Idéia para ressaltar
A independência e harmonia dos
poderes, no que tange a divisão de funções entre os órgãos do poder e as suas
respectivas independências, não são regras absolutas, portanto há exceções
(como os parágrafos acima descrevem). No Estado brasileiro, o mecanismo de
freios e contrapesos, derivado do princípio da harmonia, é uma característica
da harmonia entre os poderes, que como já mencionado, busca o equilíbrio
necessário para a realização do bem coletivo, permitindo evitar o arbítrio dos
governantes, entre eles mesmos e os governados. Além destas afirmações,
diversos doutrinadores conceituados, que estão citados no texto, complementam
essa idéia.
Indelegabilidade de Funções
As
delegações legislativas foram objeto da doutrina constitucional durante o
século passado e o início deste, que admitia o "princípio da
proibição", isto é, a tarefa legislativa não poderia ser transferida a
nenhuma outra pessoa que não às do Poder Legislativo. Evidentemente, a
rigidez dessa doutrina não persistiu até nossos dias; haja vista que muitos
sistemas constitucionais, nos quais se enquadram o brasileiro, admitem a
delegação legislativa com limites bem definidos. Temos, a propósito, na
Constituição Federal de 1988, a previsão das chamadas medidas provisórias
e leis delegadas.
Da própria Constituição e do modelo de Montesquieu, extrai-se que as
características fundamentais do poder político são a unidade, indivisibilidade
e indelegabilidade, não obstante, alguns constitucionalistas admitem a
impropriedade de admitir os conceitos de divisão e delegação de poderes.

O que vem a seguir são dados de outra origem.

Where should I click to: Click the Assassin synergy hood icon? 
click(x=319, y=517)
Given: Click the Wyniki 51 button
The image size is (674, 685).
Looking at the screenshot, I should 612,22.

A maior dificuldade apresentada pelo tema da "indelegabilidade de
funções" é o de delimitar o campo de atuação de cada poder, assim como os pontos
de contato e de comunicação entre as três funções atinentes a cada poder. A
regra constitucional prevê a indelegabilidade de atribuições, mas o sistema de
freios e contrapesos, utilizado na nossa Constituição, faculta ao Governo as
situações em que esse princípio pode ser delineado, ora de forma direta, ora
indireta.
Ao lado da indelegabilidade de atribuições, a Constituição também veda a
investidura em funções de Poderes distintos; quem for investido na função de um
dos poderes, não poderá exercer a de outro, conforme preceitua o art. 56 da
Constituição que autoriza, sem perda de mandato, deputados e senadores a
investidura no cargo de Ministro de Estado, Governador de Território,
Secretário de Estado, do Distrito Federal, de Território, de Prefeitura de
Capital ou chefe de missão diplomática temporária. Sendo expressa essa
autorização, conclui-se que o exercício de funções em poderes distintos não é
permitido pela Carta. Essa proibição tem por objetivo resguardar a garantia do
desempenho livre das atividades de governo, assim impedindo que um senador
possa integrar um Tribunal como o Supremo Tribunal Federal, órgão detentor da
competência para julgar os próprios senadores. É indiscutível que essa prática
seria de grande prejuízo para a própria estabilidade do sistema político e
jurídico do Estado.
De acordo José Afonso da Silva “As exceções mais marcantes, contudo, se acham
na possibilidade de adoção pelo Presidente da República de medidas provisórias
(...) e na autorização de delegação de atribuições legislativas ao Presidente
da República.”
Vários juristas brasileiros, já neste século, migraram de suas posições na
defesa da rigidez do princípio da proibição da delegação legislativa para uma
aceitação com definição clara de limites. Alinha-se a esse pensamento o próprio
Rui Barbosa que sempre fora contrário à delegabilidade legislativa. Favorável
também a esta limitação esteve o então deputado Barbosa Lima Sobrinho, durante
a Assembléia Constituinte (1945/1946) na emenda ao projeto de Constituição, no
sentido de detalhar com clareza a delegabilidade legislativa. Segundo Pinto
Ferreira , era a preocupação, quase unânime, que a delegabilidade se constituía
em perigo potencial para as instituições democráticas latino-americanas
mescladas com traços de caudilhismo.